**LESETEXT**

* * *

Der technische Fortschritt sorgt bei der alljährlichen Heizkostenablesung für eine kleine Revolution. Die altbekannten Verdunstungsröhrchen werden immer häufiger durch elektronische Verteiler ersetzt, die über Funk oder Breitbandkabel abgelesen werden. Für die Mieter entfällt damit der lästige Ablesetermin – aber auch die Möglichkeit, die Werte schwarz auf weiß zu sehen und mit ihrer Unterschrift zu bestätigen. Viele sind daher verunsichert und fragen sich: Wie kann ich kontrollieren, ob der Verbrauch korrekt abgelesen wurde?

* * *

**BEREITGESTELLTE DATEN**
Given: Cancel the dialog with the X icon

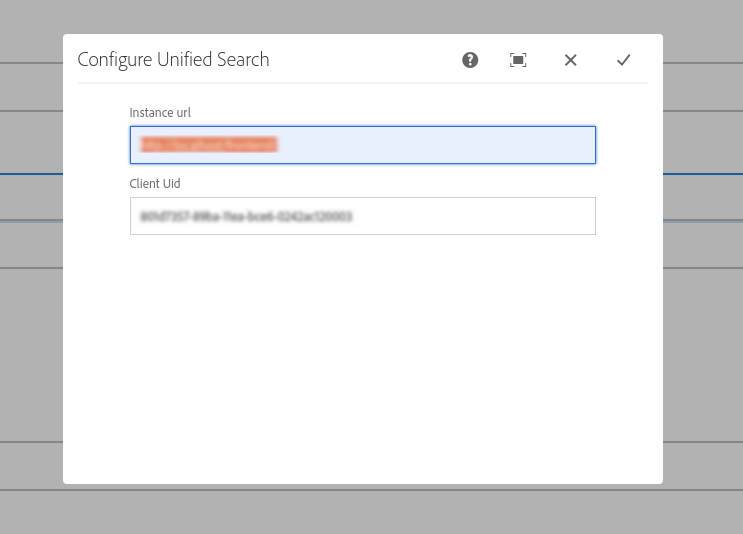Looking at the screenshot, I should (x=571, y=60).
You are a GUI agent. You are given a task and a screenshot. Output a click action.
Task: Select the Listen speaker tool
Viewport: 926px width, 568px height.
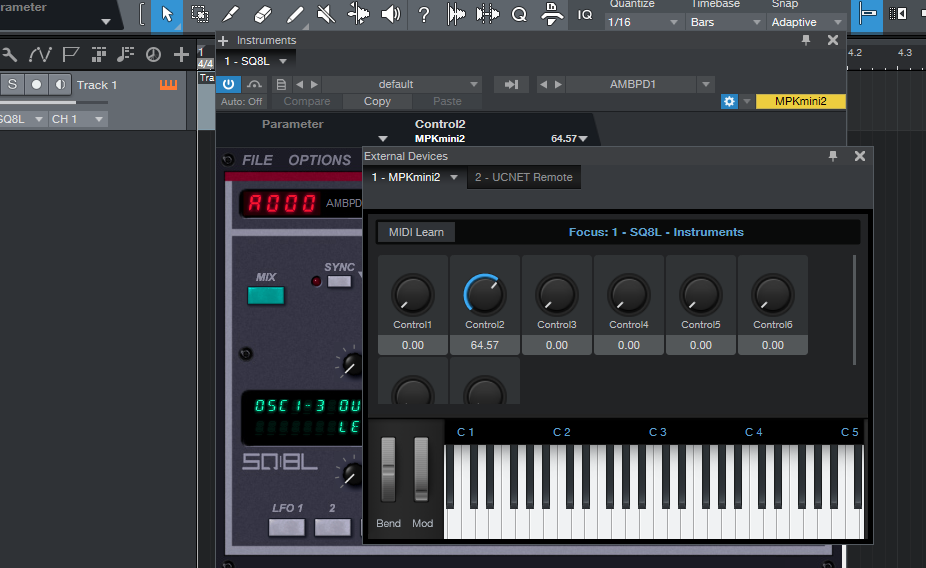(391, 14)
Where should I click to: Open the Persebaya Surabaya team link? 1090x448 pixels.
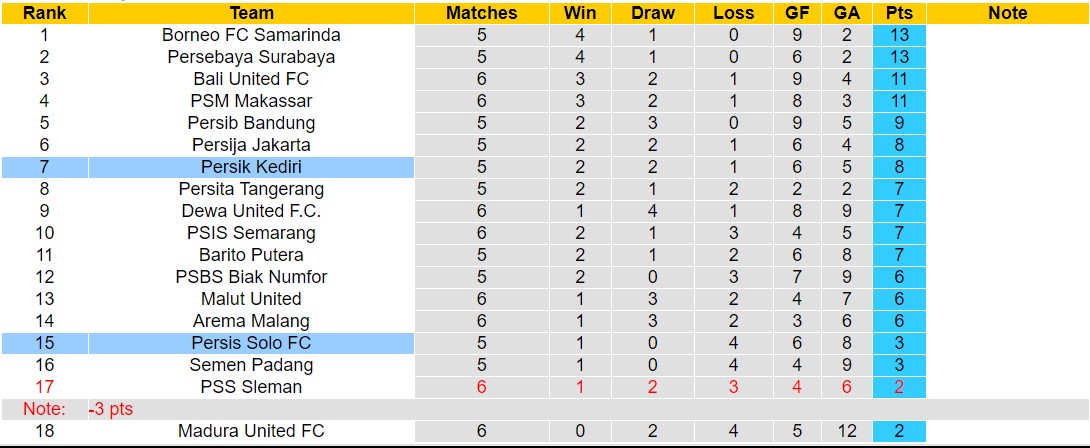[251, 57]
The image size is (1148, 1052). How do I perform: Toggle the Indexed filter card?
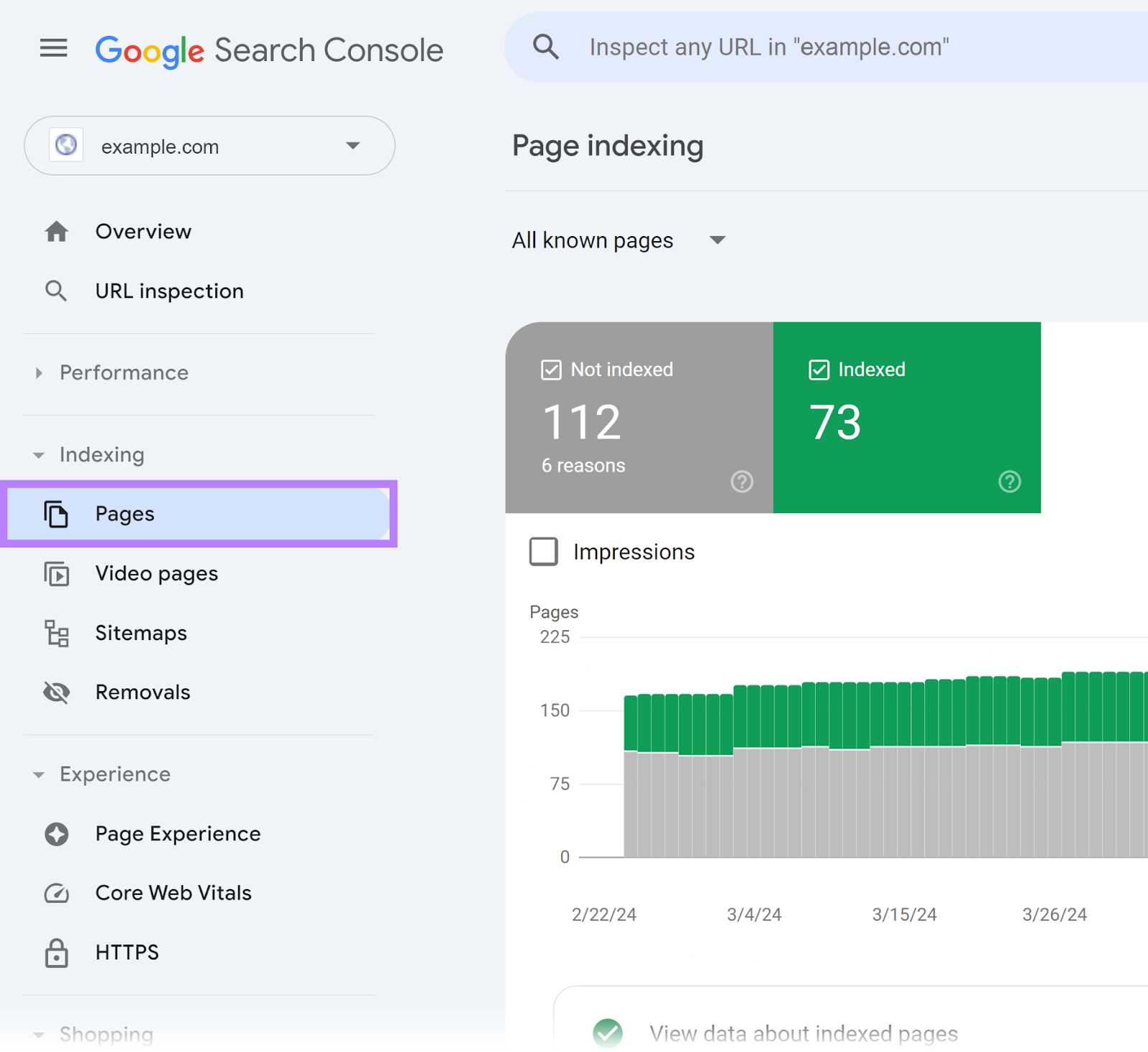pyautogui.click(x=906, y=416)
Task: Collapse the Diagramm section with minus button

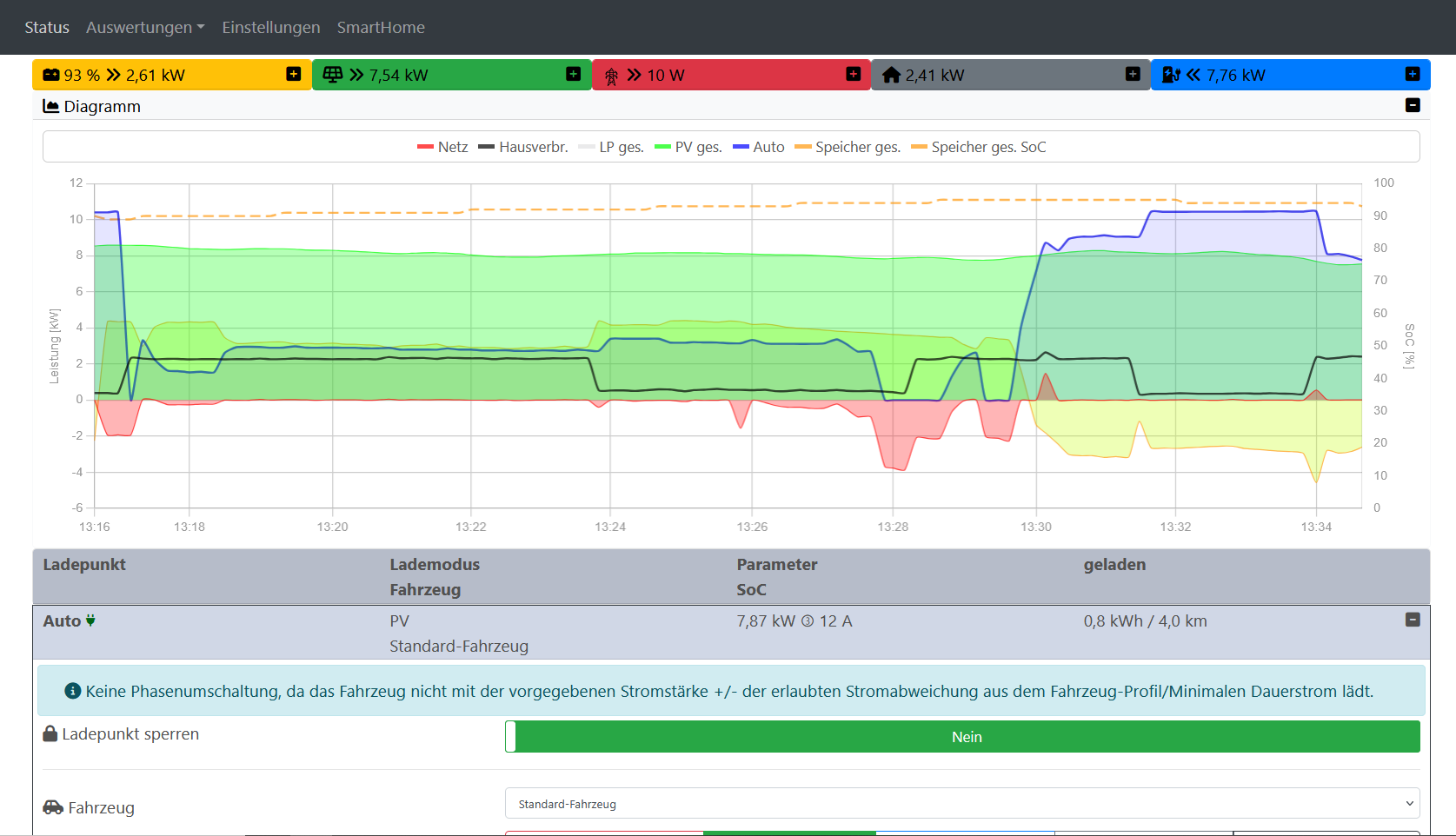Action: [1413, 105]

* * *

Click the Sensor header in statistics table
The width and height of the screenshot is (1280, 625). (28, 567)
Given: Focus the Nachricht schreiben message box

* * *

**ZU BEARBEITEN**
1/ Nenne alle Substantive im Lesetext, die mit „Ver“ beginnen, in der Reihenfolge ihres Auftretens.
2/ Gib bitte den Abschnitt des Lesetexts von „Der technische Fortschritt“ bis einschließlich „korrekt abgelesen wurde?“ wortgetreu wieder.

**LÖSUNGEN ZUR ÜBUNG**
1/ Verdunstungsröhrchen, Verteiler, Verbrauch

2/
Der technische Fortschritt sorgt bei der alljährlichen Heizkostenablesung für eine kleine Revolution. Die altbekannten Verdunstungsröhrchen werden immer häufiger durch elektronische Verteiler ersetzt, die über Funk oder Breitbandkabel abgelesen werden. Für die Mieter entfällt damit der lästige Ablesetermin – aber auch die Möglichkeit, die Werte schwarz auf weiß zu sehen und mit ihrer Unterschrift zu bestätigen. Viele sind daher verunsichert und fragen sich: Wie kann ich kontrollieren, ob der Verbrauch korrekt abgelesen wurde?